Si applica ogni volta che il CDC non affronta un aspetto della relazione contrattuale. Esempi: termini di prescrizione per azioni di risarcimento (CDC silenzioso, si applica CC art. 2946); obblighi di custodia della cosa (CDC per televendita non specifico, si applica responsabilità civile CC); rappresentanza e procura (CDC non affronta, si applica parte generale CC).

Non si applica quando il CDC ha regolato espressamente (es. diritto di recesso 14 giorni per contratti a distanza: il CDC è specifico, non si applica il CC).

Connessioni

L'art. 38 è ponte tra il regime speciale (CDC) e il regime generale (CC). Coordina praticamente con ogni altra norma del CDC (rimandi circolari al CC in tutto il codice). A livello sovranazionale, il rimando al diritto interno è permesso dalle direttive UE (Consumer Rights Directive 2011/83/UE parla di "norms of the country of origin, absent EU rules").

Domande frequenti

Se il CDC e il CC dicono cose diverse, quale vale?

Vale il CDC. È legge speciale, il CC è diritto generale. Il principio è: lex specialis derogate generali. Ma quando il CDC è silenzioso, il CC supplisce. Es.: CDC vietato clausola, CC la permetterebbe, vale il divieto CDC. CDC silenzioso su termine prescrizione, vale termine generico CC.

In quanti casi il Codice Civile entra in gioco quando applico il Codice del Consumo?

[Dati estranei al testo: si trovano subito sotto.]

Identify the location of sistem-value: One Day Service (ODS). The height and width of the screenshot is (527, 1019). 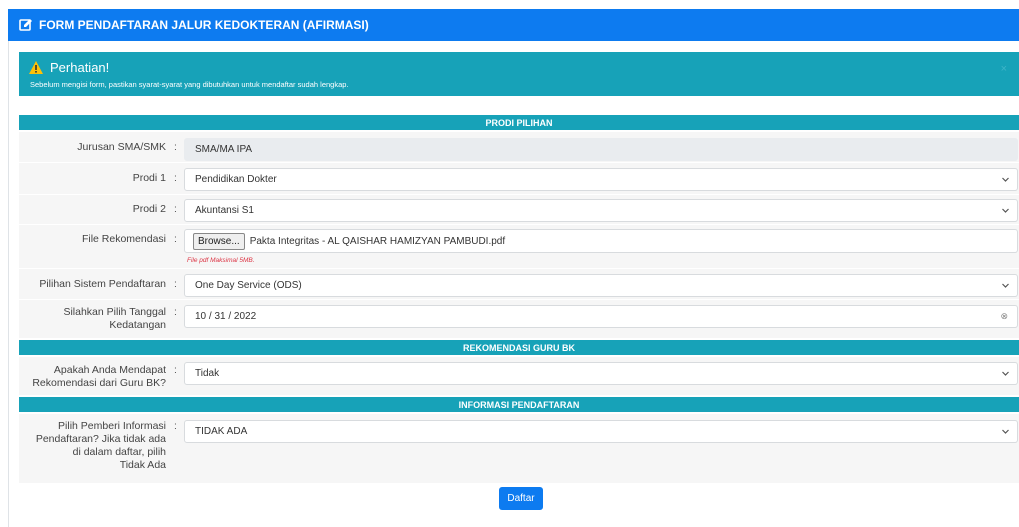
(248, 286).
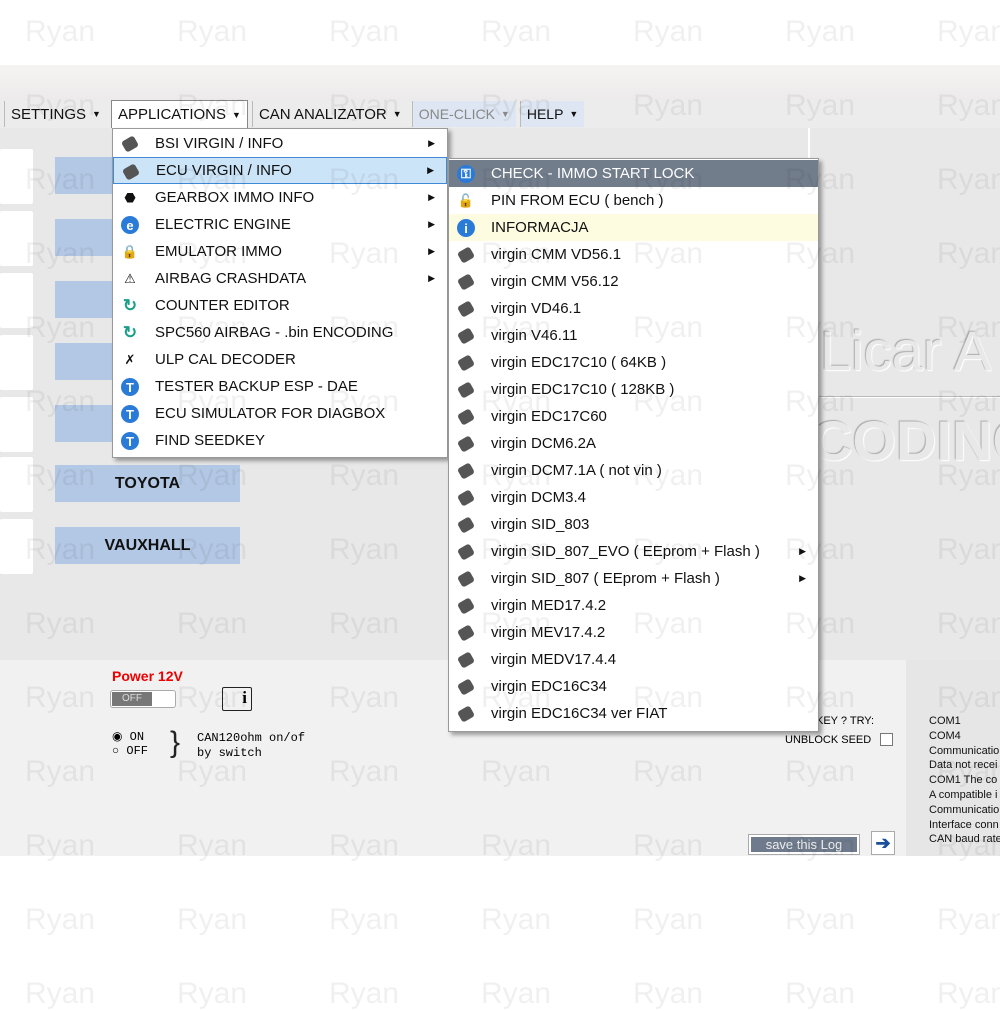 The image size is (1000, 1011). I want to click on menu-item: ⚿ CHECK - IMMO START LOCK, so click(634, 174).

Sempre, come base. Il CDC è specializzazione del diritto dei contratti (parte IV CC). Concetti come causa, oggetto, buona fede rimangono rilevanti. Il CC entra esplicitamente solo per le lacune (art. 38) o quando il CDC rimanda espressamente.

Come faccio a sapere se una questione è affrontata dal CDC o dal CC?

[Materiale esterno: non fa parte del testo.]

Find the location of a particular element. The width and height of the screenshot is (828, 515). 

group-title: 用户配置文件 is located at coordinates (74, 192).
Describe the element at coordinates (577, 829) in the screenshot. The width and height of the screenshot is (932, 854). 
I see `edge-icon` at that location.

Leggi il CDC. Se la questione c'è (es. diritto di recesso, informazioni precontrattuali), applica il CDC. Se non c'è (es. capacità giuridica, prescrizione), applica il CC. In caso di dubbio, ricorri a un avvocato che esamini il testo.

L'art. 38 mi tutela meno del Codice Civile?

No. Il CDC offre tutele specifiche e maggiori rispetto al CC per il consumatore. L'art. 38 non ti fa regredire, è integrazione. Se il CC ti garantisse meno, il CDC comunque ti protegge di più.

Posso citare il Codice Civile in una causa sul Codice del Consumo?

Sì, se rilevante. Se una questione non è affrontata dal CDC, il giudice applicherà il CC ex art. 38. Perfino quando il CDC è applicabile, puoi invocare il CC come interpretazione aggiuntiva (es. art. 1375 CC sulla buona fede).